The solstice is such a fitting date of HER birth. Summer Girl, longest day of the year, longest light, Trista's light.

Peace on this beautiful date
June 1, 2022
June 1, 2022
We know this date rings of great loss Shannon, as you face yet another anniversary of that Golden-Girl's leaving. May you feel her everlasting love.

Trista-your smile continues to radiate your goodness. Shine on Girl.
June 21, 2021
June 21, 2021
Trista- Summer child, born of the sun and flowers and the long days. Golden Girl, glowing in the night sky, a bright crescent upon your Mom's shoulder.
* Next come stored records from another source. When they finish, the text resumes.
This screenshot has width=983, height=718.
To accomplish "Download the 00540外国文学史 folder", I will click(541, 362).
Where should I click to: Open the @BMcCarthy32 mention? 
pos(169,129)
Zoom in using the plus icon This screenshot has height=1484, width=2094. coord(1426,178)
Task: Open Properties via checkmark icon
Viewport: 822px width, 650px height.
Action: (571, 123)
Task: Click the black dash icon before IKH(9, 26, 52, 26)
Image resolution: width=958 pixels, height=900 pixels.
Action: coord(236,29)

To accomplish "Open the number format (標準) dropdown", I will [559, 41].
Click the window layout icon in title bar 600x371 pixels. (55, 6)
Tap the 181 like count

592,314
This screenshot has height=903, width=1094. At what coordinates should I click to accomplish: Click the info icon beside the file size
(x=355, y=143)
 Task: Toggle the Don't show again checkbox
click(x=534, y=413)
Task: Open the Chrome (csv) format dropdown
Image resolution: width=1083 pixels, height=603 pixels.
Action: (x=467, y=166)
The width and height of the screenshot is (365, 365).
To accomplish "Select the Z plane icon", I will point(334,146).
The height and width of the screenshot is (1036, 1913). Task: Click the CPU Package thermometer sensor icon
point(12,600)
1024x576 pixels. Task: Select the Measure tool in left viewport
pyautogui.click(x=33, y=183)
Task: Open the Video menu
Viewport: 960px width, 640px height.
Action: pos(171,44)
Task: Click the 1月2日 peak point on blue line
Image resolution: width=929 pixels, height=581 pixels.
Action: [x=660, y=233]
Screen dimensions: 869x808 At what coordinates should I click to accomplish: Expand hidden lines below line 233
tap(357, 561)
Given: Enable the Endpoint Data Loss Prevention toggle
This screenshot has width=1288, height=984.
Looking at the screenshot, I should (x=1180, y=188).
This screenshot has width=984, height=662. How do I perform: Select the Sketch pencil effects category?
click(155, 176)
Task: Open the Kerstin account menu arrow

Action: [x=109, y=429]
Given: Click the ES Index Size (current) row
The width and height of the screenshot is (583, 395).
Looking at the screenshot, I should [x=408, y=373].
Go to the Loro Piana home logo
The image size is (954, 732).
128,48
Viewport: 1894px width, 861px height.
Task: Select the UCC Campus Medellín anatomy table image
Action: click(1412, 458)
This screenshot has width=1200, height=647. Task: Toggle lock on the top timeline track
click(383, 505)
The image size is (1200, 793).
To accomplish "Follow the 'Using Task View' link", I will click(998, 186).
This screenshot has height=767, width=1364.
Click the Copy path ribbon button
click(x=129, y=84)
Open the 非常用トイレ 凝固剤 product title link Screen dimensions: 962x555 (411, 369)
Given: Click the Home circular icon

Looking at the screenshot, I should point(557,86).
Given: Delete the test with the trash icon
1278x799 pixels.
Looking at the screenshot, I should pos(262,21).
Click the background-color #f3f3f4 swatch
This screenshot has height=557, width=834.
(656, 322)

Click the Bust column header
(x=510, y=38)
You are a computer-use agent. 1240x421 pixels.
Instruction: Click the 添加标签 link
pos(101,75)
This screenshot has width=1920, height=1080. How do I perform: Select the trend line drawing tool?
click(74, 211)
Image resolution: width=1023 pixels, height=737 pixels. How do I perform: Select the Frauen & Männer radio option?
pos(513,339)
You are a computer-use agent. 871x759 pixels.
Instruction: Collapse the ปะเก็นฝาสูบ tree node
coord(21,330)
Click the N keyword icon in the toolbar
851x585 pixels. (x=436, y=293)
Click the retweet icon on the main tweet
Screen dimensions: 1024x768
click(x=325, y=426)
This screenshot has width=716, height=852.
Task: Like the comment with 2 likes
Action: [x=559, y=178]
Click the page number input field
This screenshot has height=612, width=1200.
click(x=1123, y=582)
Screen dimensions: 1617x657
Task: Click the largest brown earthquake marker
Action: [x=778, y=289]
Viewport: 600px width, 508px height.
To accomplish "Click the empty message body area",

Shannon, she walks with you everywhere you go. Peace on this lovely date.
dee
June 21, 2021
June 21, 2021
HAPPY HEAVENLY BIRTHDAY, ANGEL TRISTA MAE.
Send a special beam of love down to your mama
and family. You are with all our Angels , and
in GOD'S Heaven...safe and happy.

Shannon.....thinking of you and your sweet
ANGEL, Trista. Peace to you and your family.

    Sherry
June 2, 2021
June 2, 2021
Shannon I will always remember your lovely Trista Mae. I hope her birthday brought back more beautiful memories than pain. May Forest float joyously with her in the skies.
June 1, 2021
June 1, 2021
Hello Shannon, thinking of you and your
sweet Angel....TRISTA . May your garden of
precious memories warm your heart as
Trista sends her love to you and your
family. Remember, we will see our Angels again.
( you may recall me from our
time on the old Beyond Indigo forum)
Peace to you, my friend. 
    Sherry
June 1, 2021
June 1, 2021
Shannon, we are connected by tragedy, but also by love. Sending you peace, love, and understanding amidst hopes that Trista will be by your side, especially today on her Angelversary.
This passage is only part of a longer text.